**TRECHO**
Há
pouco mais de 30 anos, quando a banda Titãs e a sociedade brasileira exigiam
uma cidadania plena, com diversão e balé, era difícil imaginar que pedir apenas
comida seria um dia uma posição audaciosa.
Pois
cá estamos, 2017, uma época em que a cultura é criminalizada e nossos
governantes nos obrigam a repensar o significado da alimentação.
O
prefeito de São Paulo, João Doria Jr., ao propor a distribuição de restos de
comida transformados em ração à população mais vulnerável, é pelo menos
consequente com sua visão de mundo.
Uma
visão forjada ao longo de séculos de escravidão da qual ele é, literalmente,
herdeiro, tendo entre seus antepassados senhores de engenho donos de escravos.
Não
é coincidência que uma das principais "publicações" do "grupo
Doria" seja uma revista chamada Caviar Lifestyle. Ao mesmo tempo, o
prefeito, em vídeo de 2007, questiona em seu reality show se os pobres e
miseráveis possuem "hábitos alimentares". Claro que não.
Dória
é consistente quando distingue a alimentação digna, privilégio de sua casta, e
a nutrição da força de trabalho, um inconveniente a ser contornado.

**SEÇÃO DE DADOS**
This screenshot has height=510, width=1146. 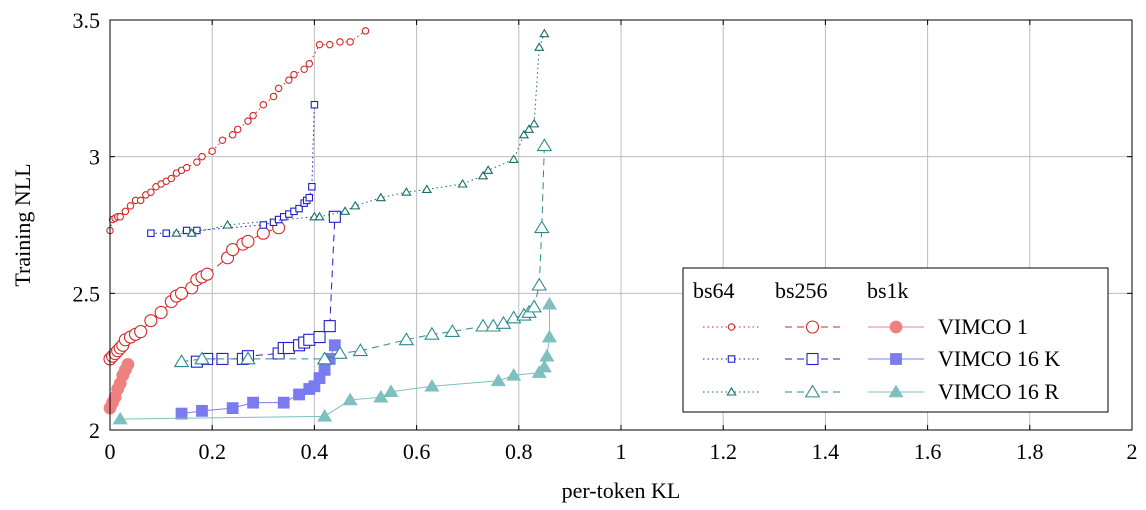 What do you see at coordinates (258, 380) in the screenshot?
I see `series-vimco-16-k-bs1k` at bounding box center [258, 380].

**QUESTÕES PROPOSTAS**
#1 Responda com base no texto sobre a ração de Doria:
(a) Que ano o texto indica com a expressão "cá estamos"?
(b) Qual revista é apontada como uma das principais "publicações" do "grupo Doria"?
(c) De que ano é o vídeo em que o prefeito questiona se os pobres e miseráveis possuem "hábitos alimentares"?
#2 Prossiga o texto sobre a ração de Doria, começando logo após a sua última frase.

**RESPOSTAS POR ITEM**
#1
(a) 2017.
(b) Caviar Lifestyle.
(c) 2007.

#2
Nenhuma
novidade.
Celso
Furtado nos recorda, por exemplo, que em momentos de alta no preço do açúcar os
senhores de engenho aumentavam a área de canavial em prejuízo da cultura de
subsistência, levando a episódios de fome entre escravos e a pequena população
livre e pobre.
A
deterioração da merenda escolar parece ser prioridade, dentro de um projeto de
abandono dos mais vulneráveis. Derrubar casas com gente dentro, tirar o leite
das criancinhas (Programa Leve Leite, criado pelo Maluf!), fechamento de
unidades de atendimento de saúde, o desastre da cracolândia apenas demonstram
para quê e quem Doria governa.
O
recente episódio da ração humana, abençoada pela igreja católica, é apenas mais
um capítulo nessa novela distópica.
A
falta de transparência, a já notória truculência com que se apresentam
projetos, tem sido amplamente criticadas pela mídia, assim como o aparente
trambique entre empresas de fachada, grandes interesses corporativos e um
prefeito em plena campanha.Tratarei, portanto, de aspectos culturais e
econômicos, não menos centrais à essa questão.
Fome,
um projeto das elites
Os
brasileiros costumam apreciar a gastronomia americana. Hambúrgueres,
cachorro-quente, batata-frita e onion rings, até bolacha (ou biscoito, para os
cariocas) eles fritam.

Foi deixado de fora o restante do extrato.